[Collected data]
____

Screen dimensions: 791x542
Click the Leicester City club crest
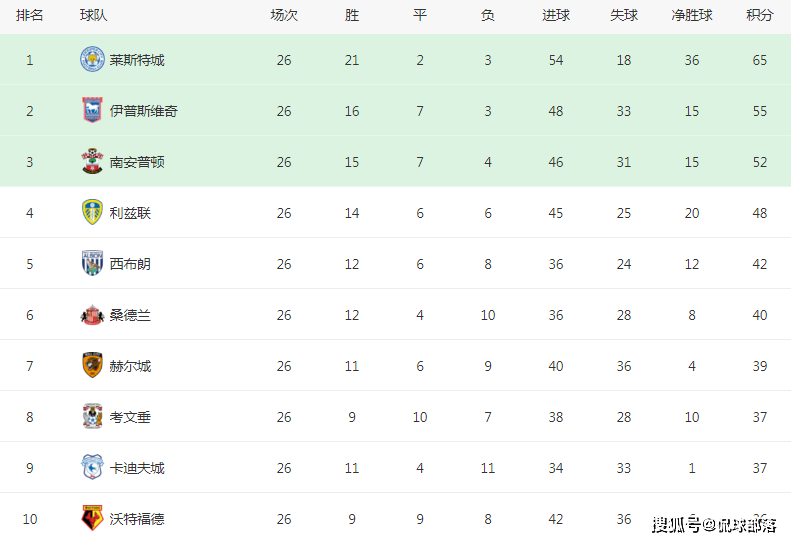92,60
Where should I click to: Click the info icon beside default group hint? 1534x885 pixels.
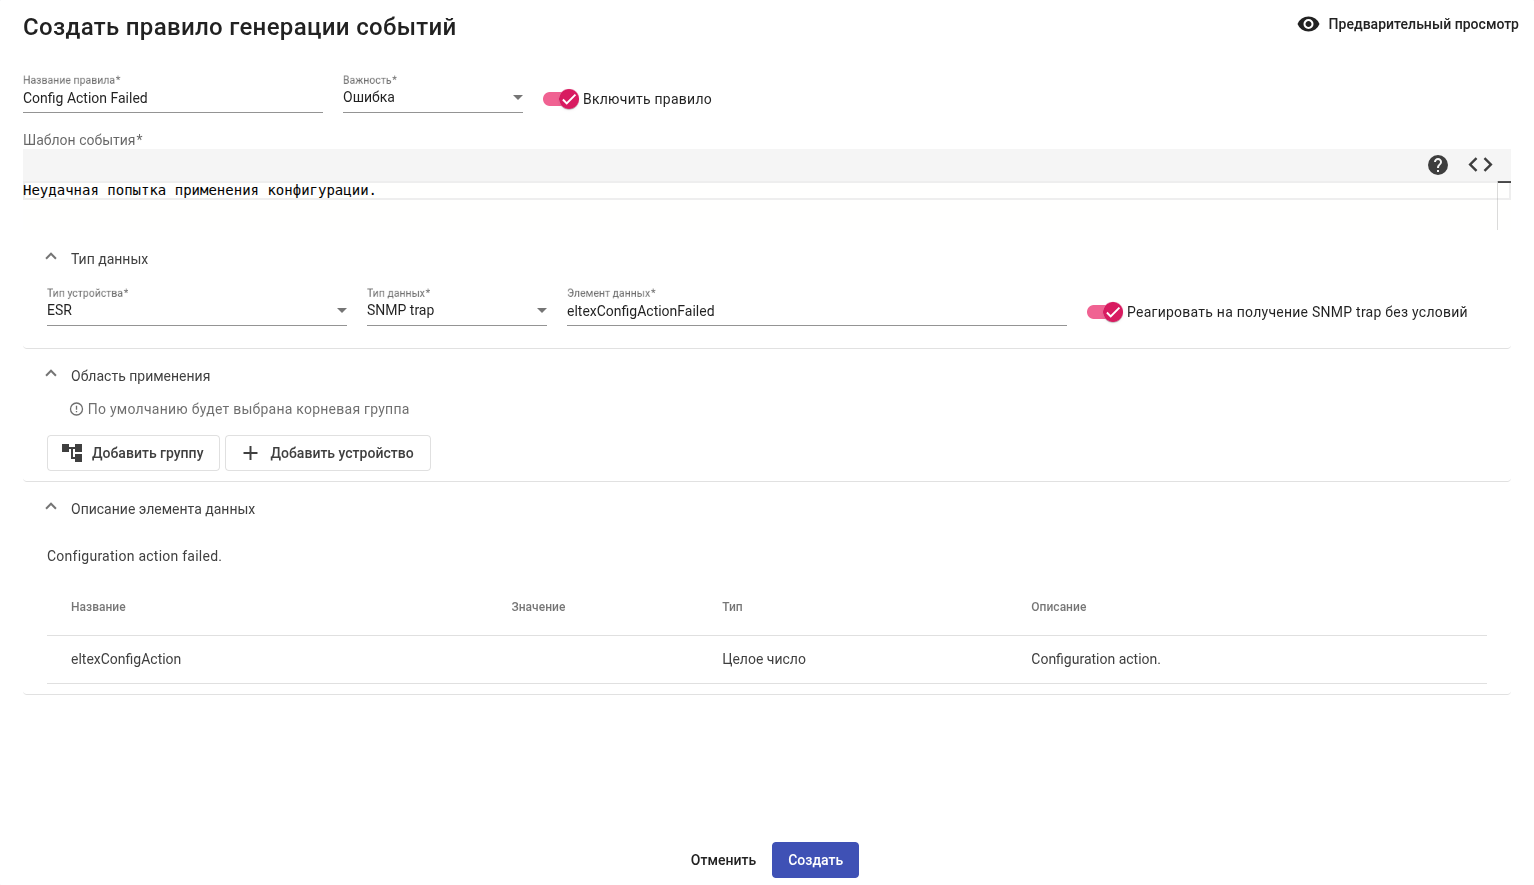(76, 409)
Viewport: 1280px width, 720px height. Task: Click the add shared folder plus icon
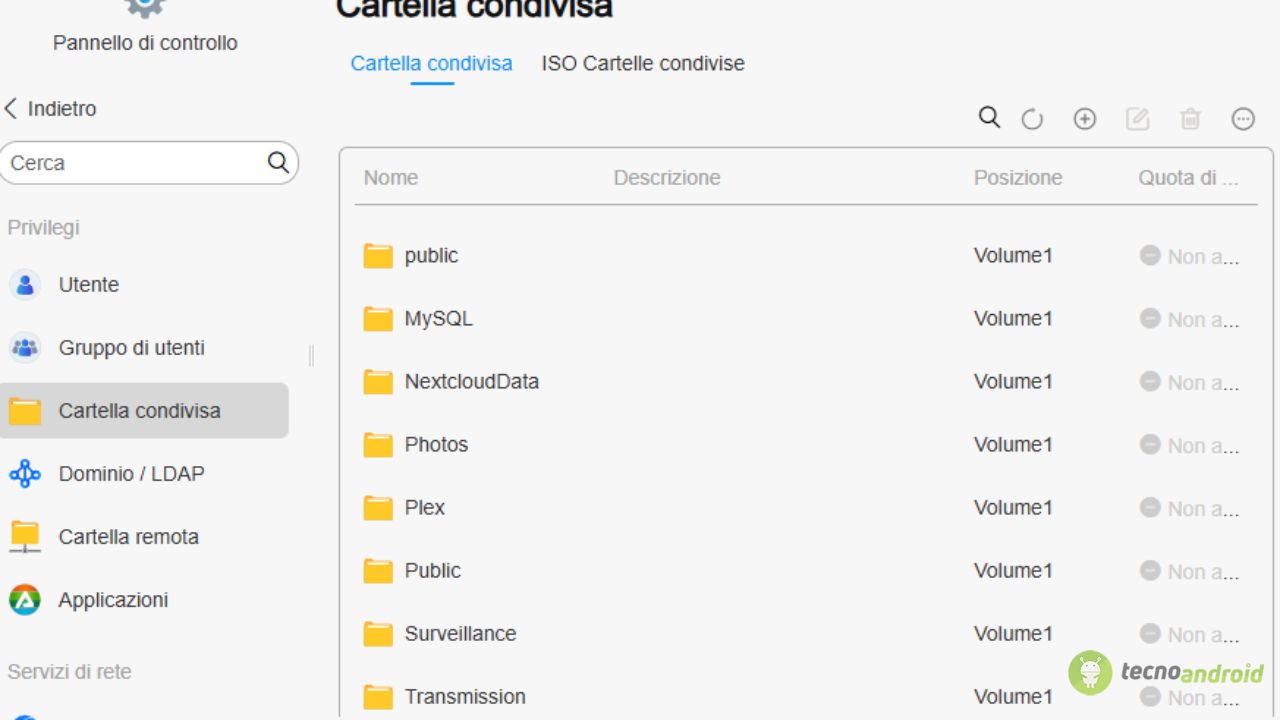(1085, 120)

____

- _EXERCISE GOAL_
Only the lines from the line with "Where should I" to the end of the records should be repeated, exactly and without pictures.

- _RESPONSE TO THE EXERCISE_
Where should I click to: Click the info icon beside default group hint? 1534x885 pixels.
(76, 409)
Viewport: 1280px width, 720px height. Task: Click the add shared folder plus icon
(1085, 120)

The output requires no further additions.